** RECORDS SUPPLIED **
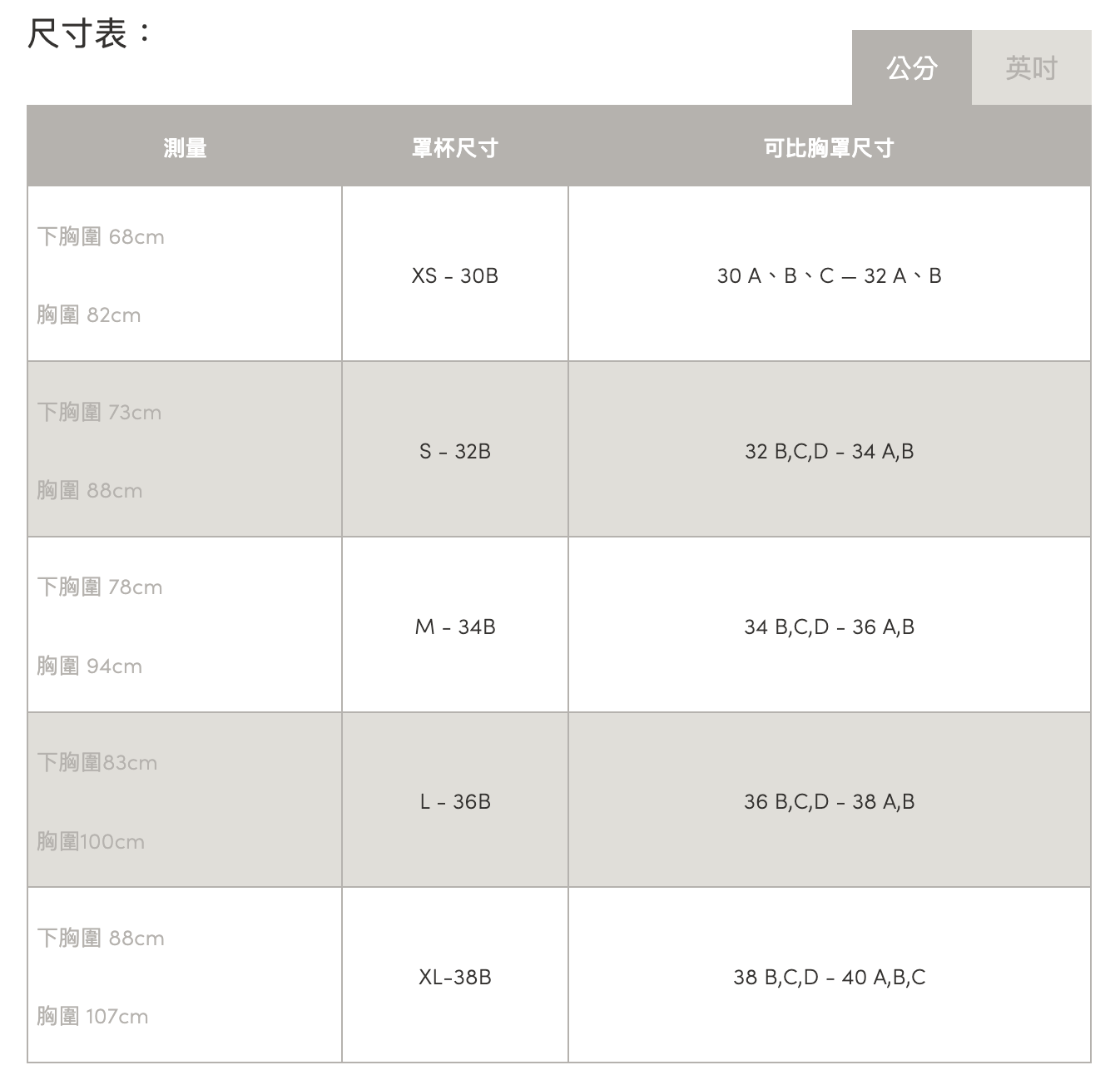
Task: Click the 32 B,C,D - 34 A,B cell
Action: point(829,451)

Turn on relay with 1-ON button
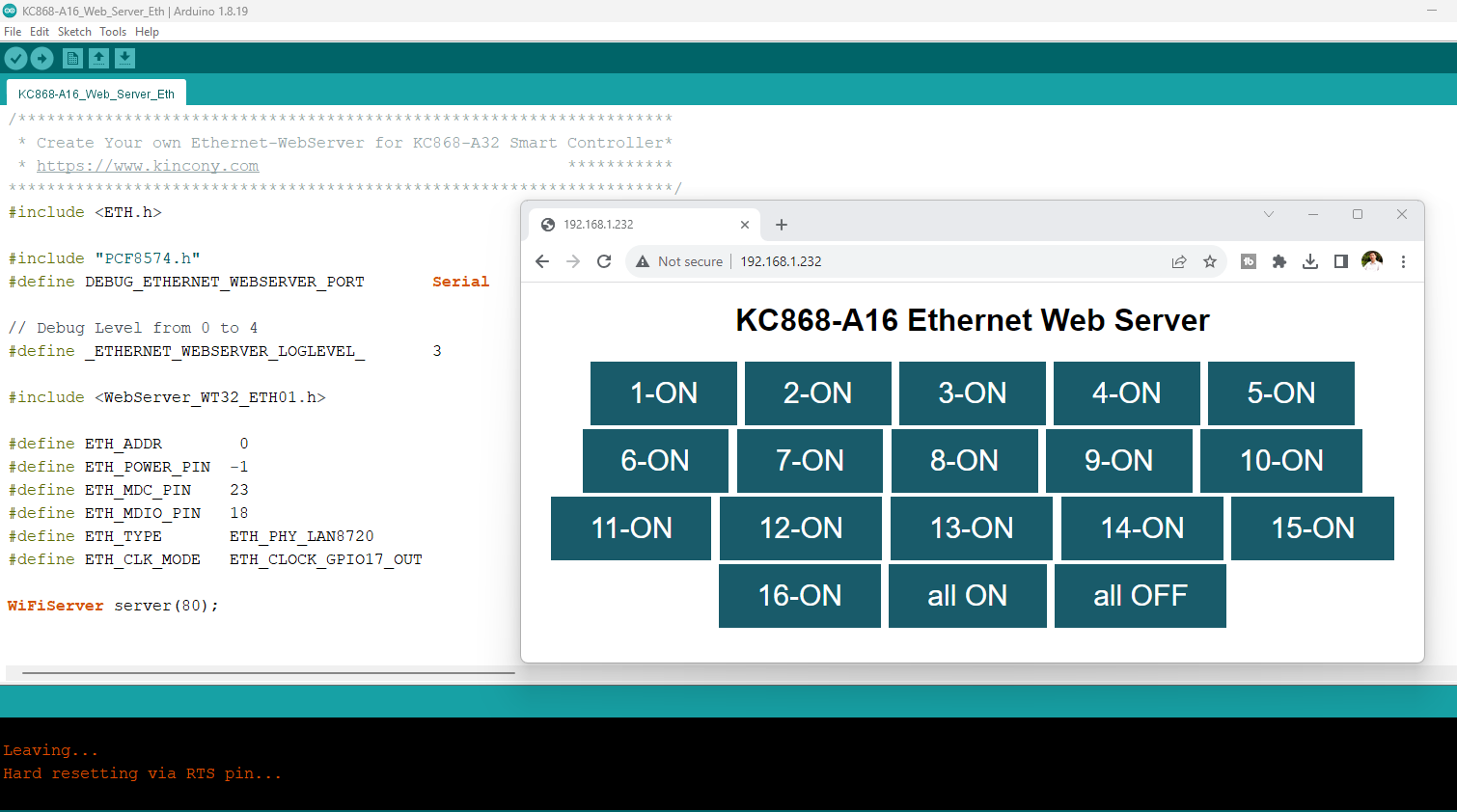[664, 393]
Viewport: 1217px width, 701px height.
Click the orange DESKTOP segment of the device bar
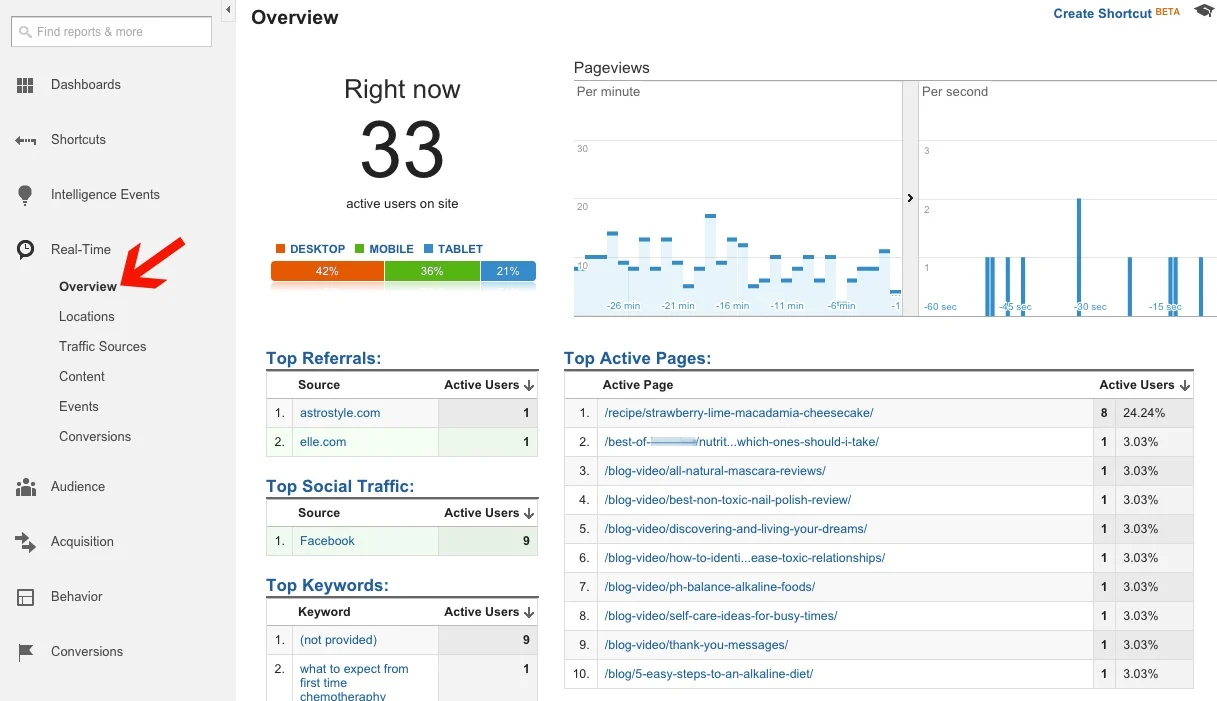point(327,271)
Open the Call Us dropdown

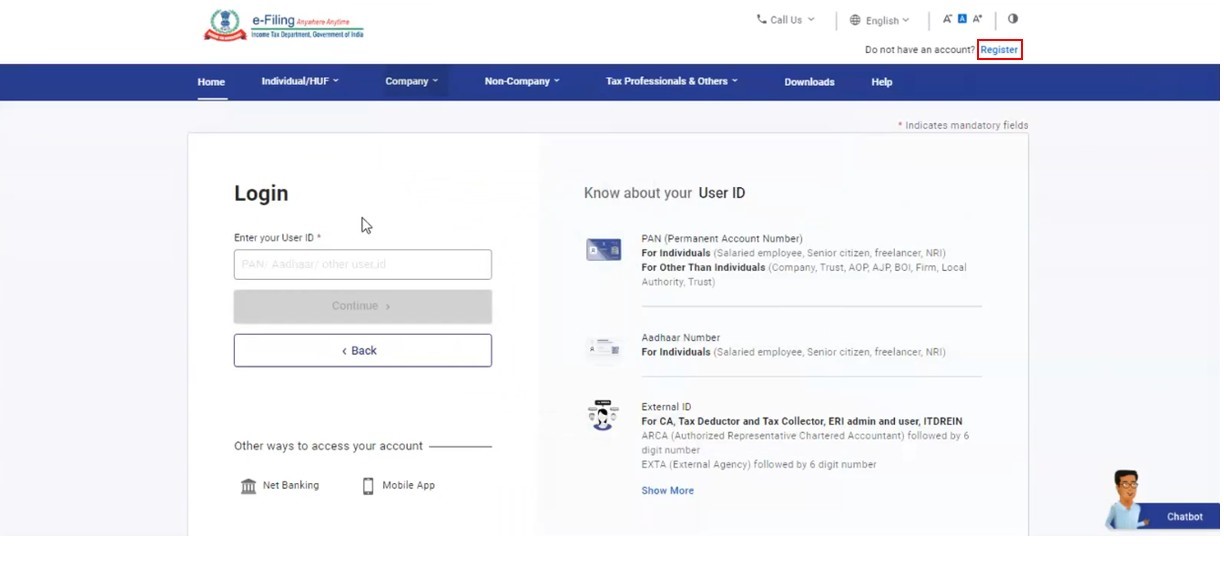[x=786, y=20]
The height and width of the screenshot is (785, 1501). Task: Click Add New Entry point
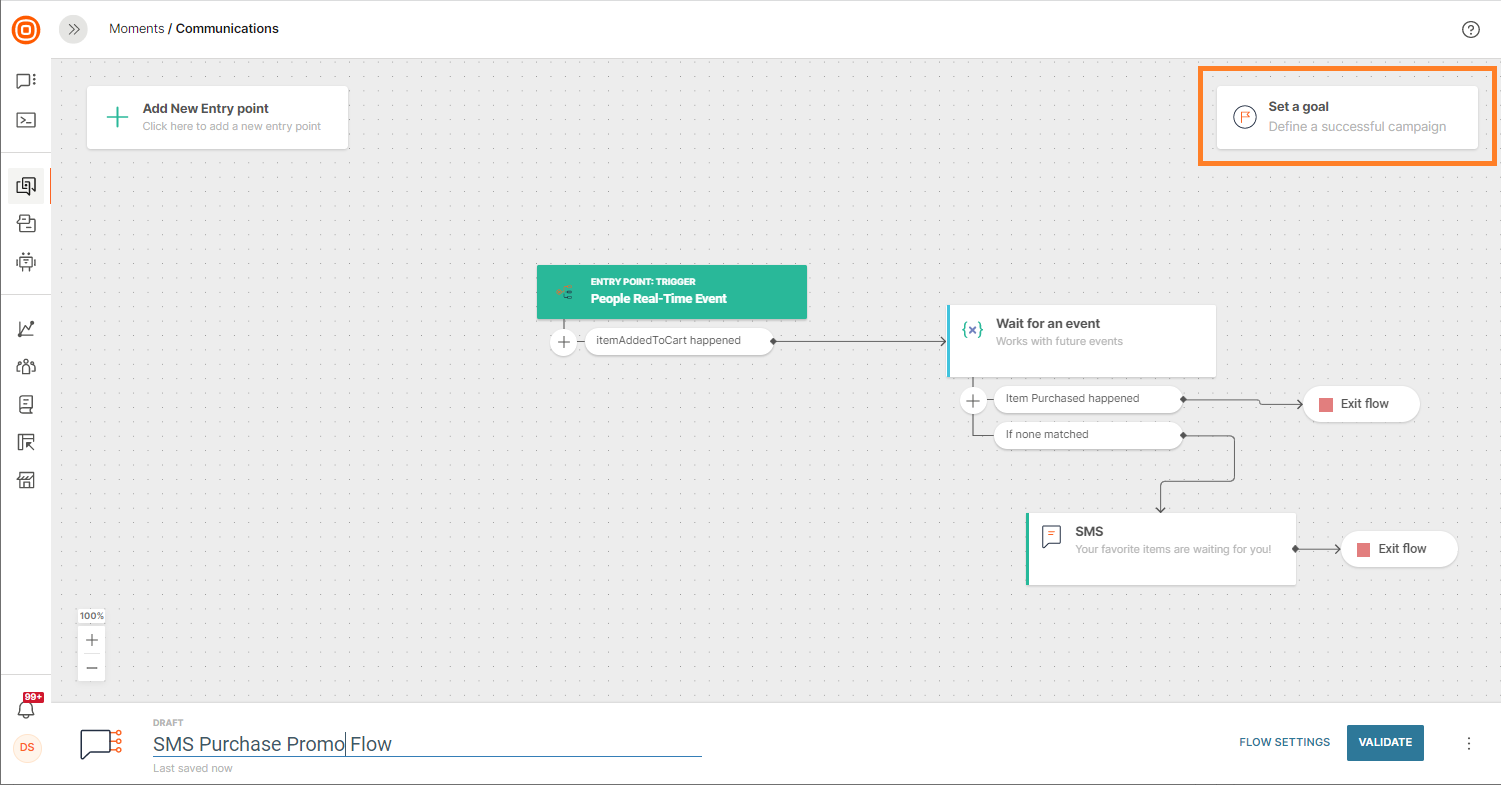tap(217, 117)
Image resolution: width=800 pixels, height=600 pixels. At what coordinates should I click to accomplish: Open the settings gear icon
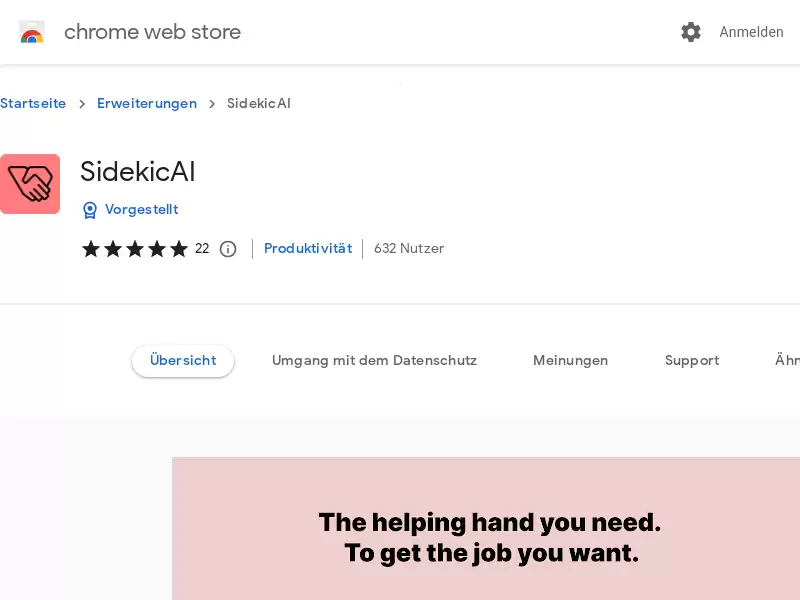[x=691, y=32]
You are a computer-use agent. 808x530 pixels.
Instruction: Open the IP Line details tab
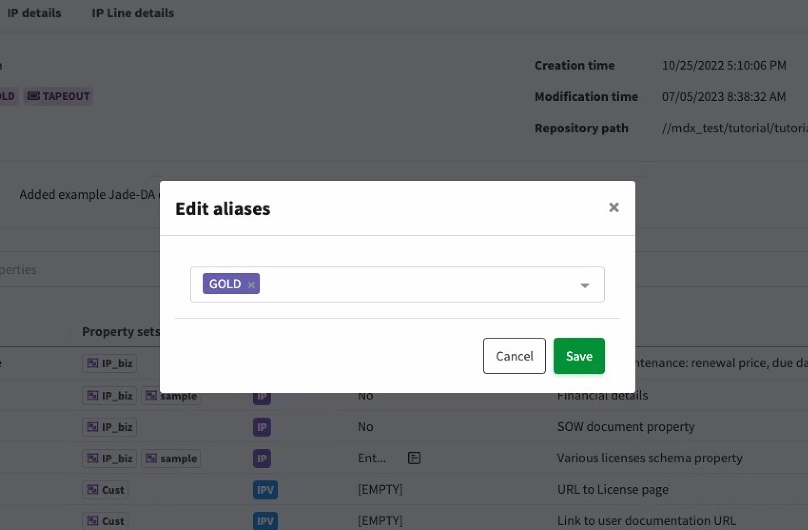tap(132, 13)
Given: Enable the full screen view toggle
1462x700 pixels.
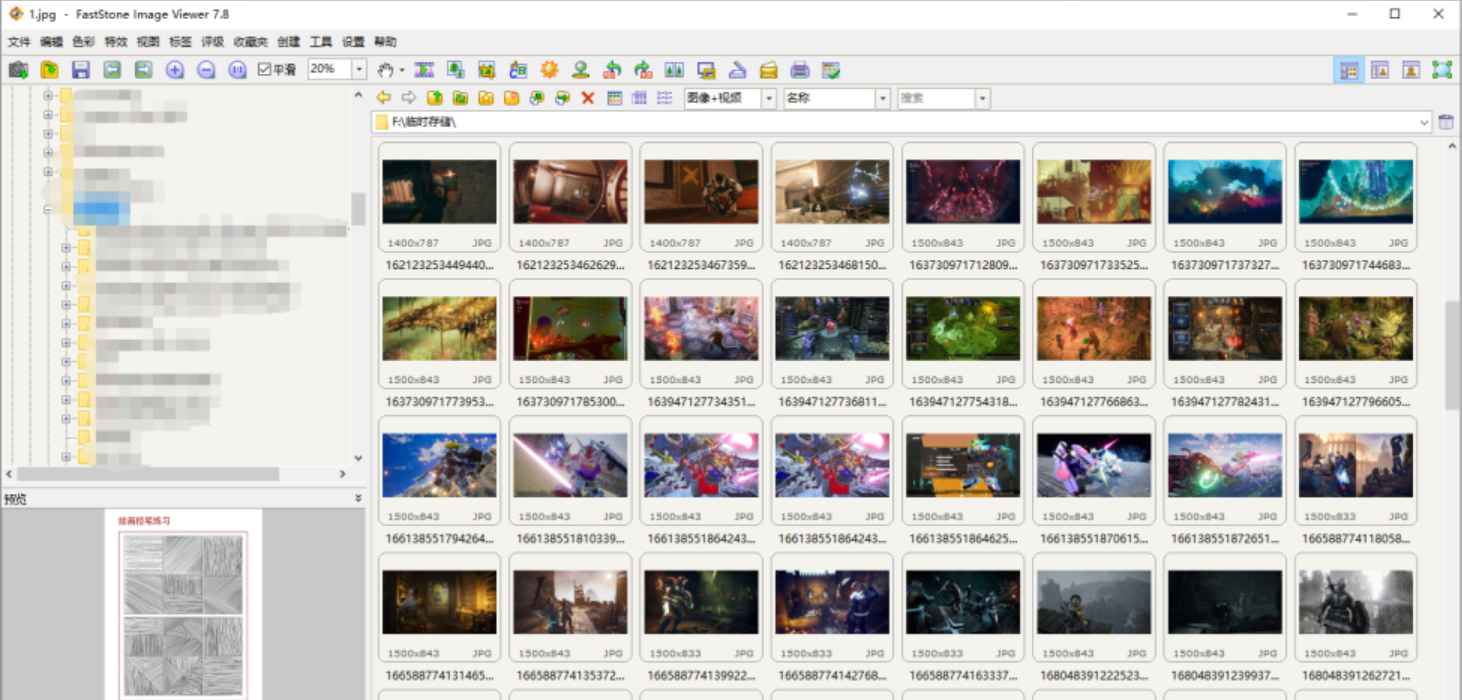Looking at the screenshot, I should [x=1440, y=69].
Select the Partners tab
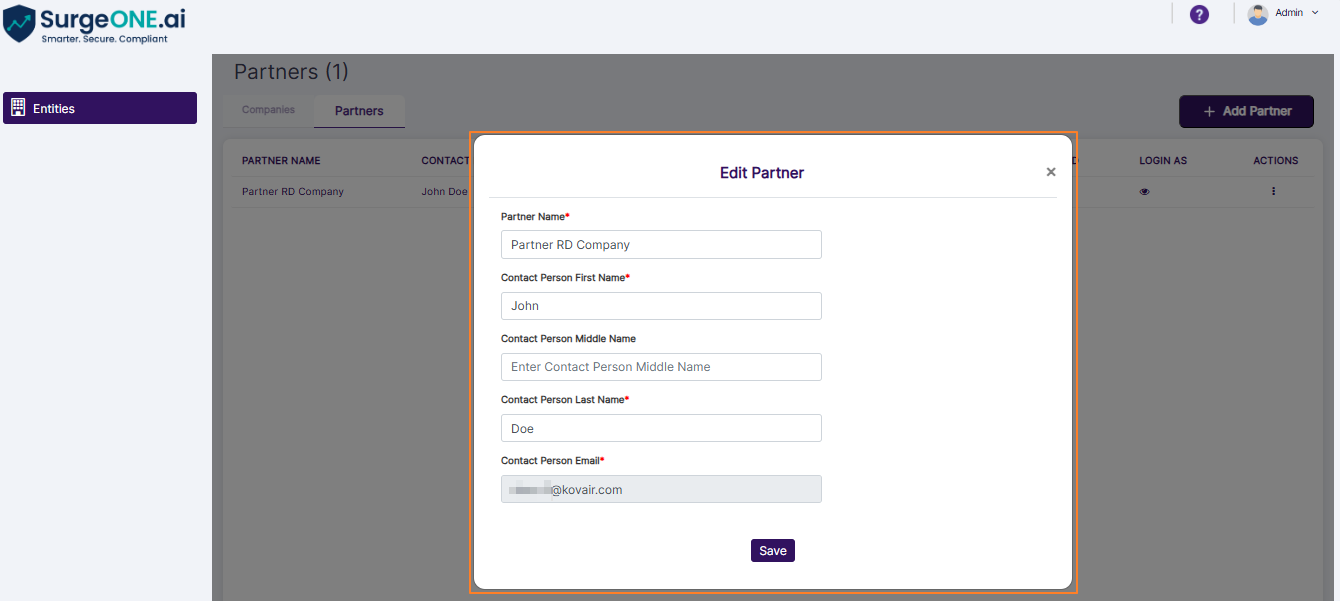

** PROMPT **
Reproduce nothing but the lines running from the line with "Open the Call Us dropdown" through the end of the records, keeping both end lines and dropping the pictures.

** RESULT BELOW **
Open the Call Us dropdown

[x=786, y=20]
The height and width of the screenshot is (785, 1501). Task: Click Add New Entry point
tap(217, 117)
Image resolution: width=800 pixels, height=600 pixels. At what coordinates should I click to accomplish: Open the settings gear icon
[x=691, y=32]
You are a computer-use agent. 808x530 pixels.
Instruction: Open the IP Line details tab
tap(132, 13)
Given: Enable the full screen view toggle
1462x700 pixels.
Looking at the screenshot, I should [x=1440, y=69].
Select the Partners tab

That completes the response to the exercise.